=== THE DATA ===

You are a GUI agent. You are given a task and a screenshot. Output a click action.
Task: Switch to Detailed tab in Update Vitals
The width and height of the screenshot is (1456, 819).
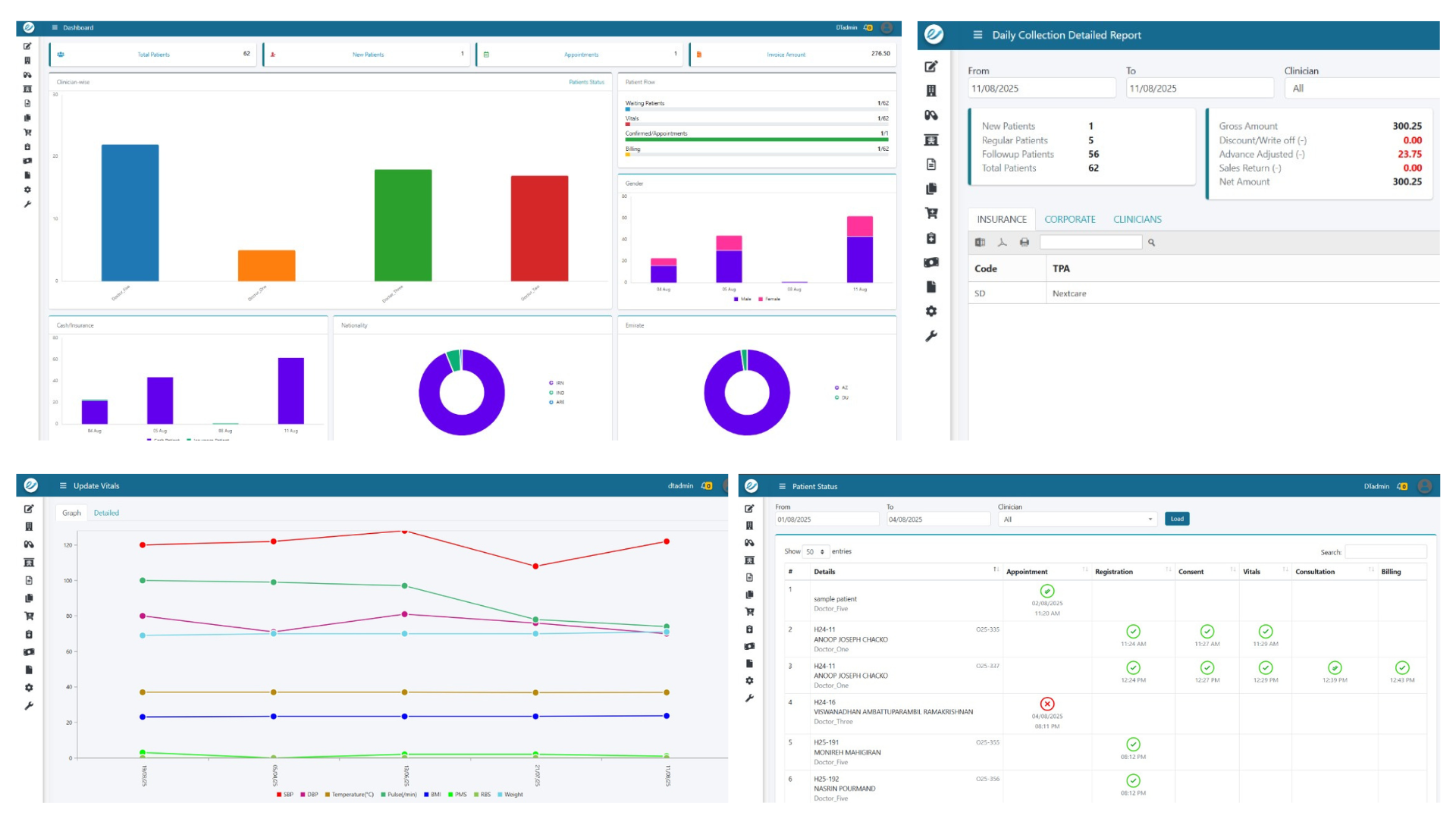coord(106,513)
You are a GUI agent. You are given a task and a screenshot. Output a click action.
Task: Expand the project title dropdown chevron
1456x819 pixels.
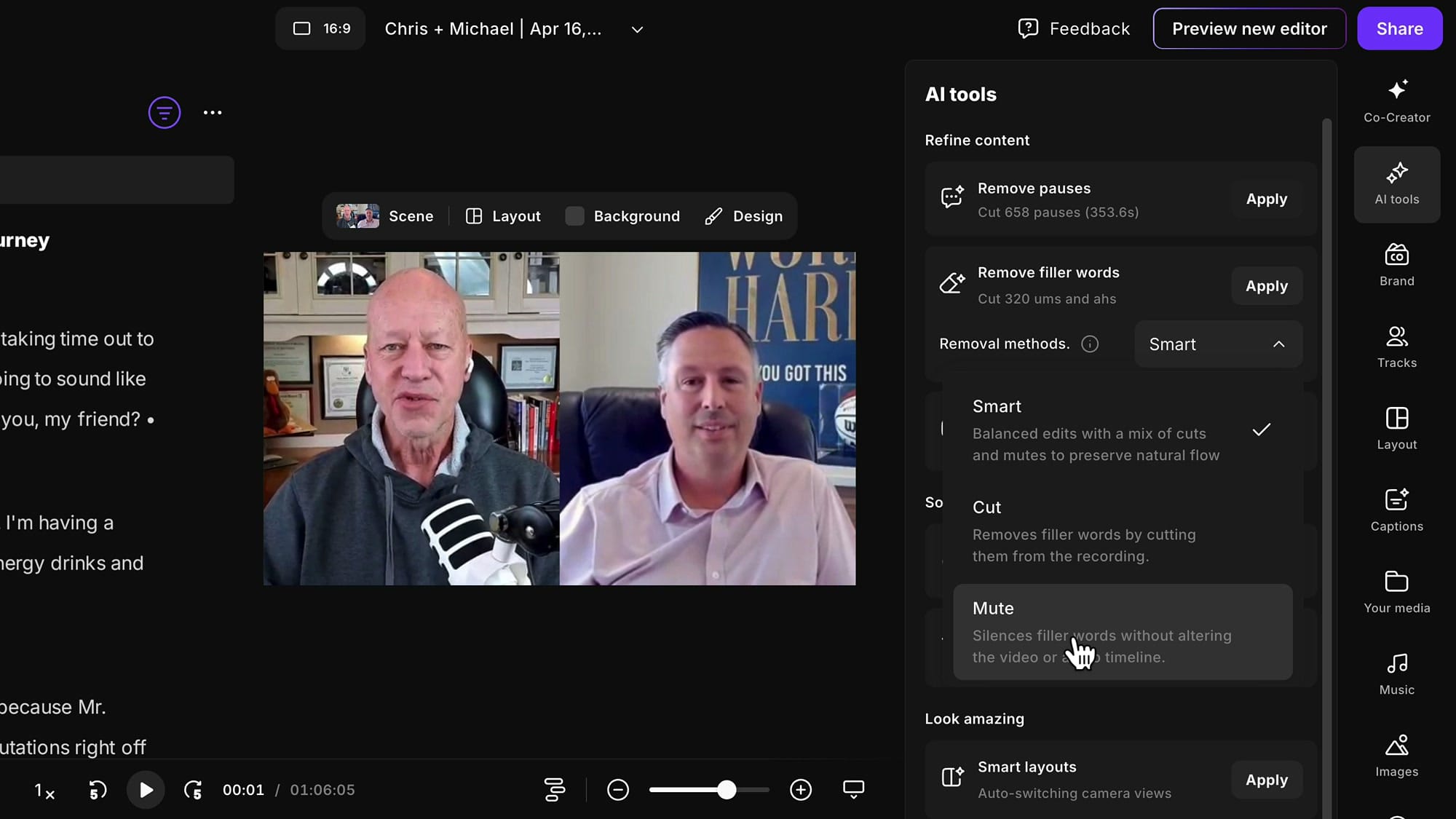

===

*WORK ORDER*
Copy out the entries verbatim and leave the images out.

*ANSWER SECTION*
You are a GUI agent. You are given a task and a screenshot. Output a click action.
Task: Switch to Detailed tab in Update Vitals
The width and height of the screenshot is (1456, 819).
coord(106,513)
You are a GUI agent. You are given a task and a screenshot. Output a click action.
Task: Expand the project title dropdown chevron
1456x819 pixels.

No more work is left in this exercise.